R: How to Use drop_na to Drop Rows with Missing Values - Statology (2024)

Posted on by Zach

You can use the drop_na() function from the tidyr package in R to drop rows with missing values in a data frame.

There are three common ways to use this function:

Method 1: Drop Rows with Missing Values in Any Column

df %>% drop_na()

Method 2: Drop Rows with Missing Values in Specific Column

df %>% drop_na(col1)

Method 3: Drop Rows with Missing Values in One of Several Specific Columns

df %>% drop_na(c(col1, col2))

The following examples show how to use each of these methods in practice with the following data frame:

#create data framedf <- data.frame(points=c(10, NA, 15, 15, 14, 16), assists=c(4, NA, 4, NA, 9, 3), rebounds=c(NA, 5, 10, 7, 7, NA))#view data framedf points assists rebounds1 10 4 NA2 NA NA 53 15 4 104 15 NA 75 14 9 76 16 3 NA

Example 1: Drop Rows with Missing Values in Any Column

The following code shows how to use drop_na() to drop rows with missing values in any column:

library(tidyr)#drop rows with missing values in any columndf %>% drop_na() points assists rebounds1 15 4 102 14 9 7

The only rows left are the ones with no missing values in any column.

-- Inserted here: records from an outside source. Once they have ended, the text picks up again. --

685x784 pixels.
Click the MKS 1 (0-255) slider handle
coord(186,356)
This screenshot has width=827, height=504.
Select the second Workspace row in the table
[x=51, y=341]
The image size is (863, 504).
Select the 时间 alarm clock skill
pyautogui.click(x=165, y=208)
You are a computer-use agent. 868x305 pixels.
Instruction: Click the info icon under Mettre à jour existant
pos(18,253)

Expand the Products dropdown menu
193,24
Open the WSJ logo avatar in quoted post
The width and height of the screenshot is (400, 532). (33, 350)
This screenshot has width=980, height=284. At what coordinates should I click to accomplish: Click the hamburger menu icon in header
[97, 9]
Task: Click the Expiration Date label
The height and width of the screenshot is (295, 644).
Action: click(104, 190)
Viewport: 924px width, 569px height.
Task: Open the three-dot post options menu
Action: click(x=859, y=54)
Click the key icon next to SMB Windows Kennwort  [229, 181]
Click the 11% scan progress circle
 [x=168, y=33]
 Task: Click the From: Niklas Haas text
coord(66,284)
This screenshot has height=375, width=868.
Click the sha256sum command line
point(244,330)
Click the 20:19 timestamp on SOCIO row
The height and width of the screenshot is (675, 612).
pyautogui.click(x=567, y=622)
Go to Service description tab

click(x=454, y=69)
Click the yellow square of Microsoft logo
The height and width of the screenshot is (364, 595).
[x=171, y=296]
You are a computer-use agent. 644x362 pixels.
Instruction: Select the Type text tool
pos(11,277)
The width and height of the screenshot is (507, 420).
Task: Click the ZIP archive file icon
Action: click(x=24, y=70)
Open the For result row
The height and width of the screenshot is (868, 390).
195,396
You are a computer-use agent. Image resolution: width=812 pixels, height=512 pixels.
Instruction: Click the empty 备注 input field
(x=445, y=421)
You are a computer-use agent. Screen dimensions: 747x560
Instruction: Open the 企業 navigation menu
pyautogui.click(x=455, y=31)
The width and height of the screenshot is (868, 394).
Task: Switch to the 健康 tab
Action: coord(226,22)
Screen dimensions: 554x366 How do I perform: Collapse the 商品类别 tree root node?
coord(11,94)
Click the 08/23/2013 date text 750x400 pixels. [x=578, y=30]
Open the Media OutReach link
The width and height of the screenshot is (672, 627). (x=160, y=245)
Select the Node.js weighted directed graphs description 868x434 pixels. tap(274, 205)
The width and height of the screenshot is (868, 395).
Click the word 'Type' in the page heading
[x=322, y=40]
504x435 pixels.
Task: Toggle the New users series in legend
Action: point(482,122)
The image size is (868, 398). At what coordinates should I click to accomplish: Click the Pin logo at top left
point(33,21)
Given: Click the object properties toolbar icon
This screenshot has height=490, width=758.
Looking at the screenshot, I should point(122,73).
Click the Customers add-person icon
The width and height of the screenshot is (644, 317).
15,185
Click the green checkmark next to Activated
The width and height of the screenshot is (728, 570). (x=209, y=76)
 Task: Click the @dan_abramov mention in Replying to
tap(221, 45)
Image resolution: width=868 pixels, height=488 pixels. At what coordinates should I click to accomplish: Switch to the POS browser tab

Example 2: Drop Rows with Missing Values in Specific Column

The following code shows how to use drop_na() to drop rows with missing values in the rebounds column:

library(tidyr)#drop rows with missing values in rebounds columndf %>% drop_na(rebounds) points assists rebounds1 NA NA 52 15 4 103 15 NA 74 14 9 7

The only rows left are the ones with no missing values in the rebounds column.

Example 3: Drop Rows with Missing Values in One of Several Specific Columns

The following code shows how to use drop_na() to drop rows with missing values in the pointsor assists columns:

library(tidyr)#drop rows with missing values in the points or assists columnsdf %>% drop_na(c(points, assists)) points assists rebounds1 10 4 NA2 15 4 103 14 9 74 16 3 NA

The only rows left are the ones with no missing values in the points or assists columns.

Note: You can find the complete online documentation for the drop_na() method here.

Additional Resources

The following tutorials explain how to perform other common tasks in R:

How to Retrieve Row Numbers in R
How to Append Rows to a Data Frame in R
How to Apply Function to Each Row in Data Frame in R

I am an experienced data scientist with a deep understanding of the R programming language, particularly its applications in data manipulation and analysis. I have extensively worked with the tidyr package and am well-versed in its functions, including the drop_na() function. My expertise is demonstrated through practical experience in handling real-world datasets, implementing data cleaning procedures, and utilizing various R packages for effective data manipulation.

Now, let's delve into the concepts mentioned in the provided article:

1. drop_na() Function in tidyr Package:

The drop_na() function is a powerful tool in the tidyr package for handling missing values in R data frames. It provides a convenient way to remove rows containing NA or missing values based on specified conditions.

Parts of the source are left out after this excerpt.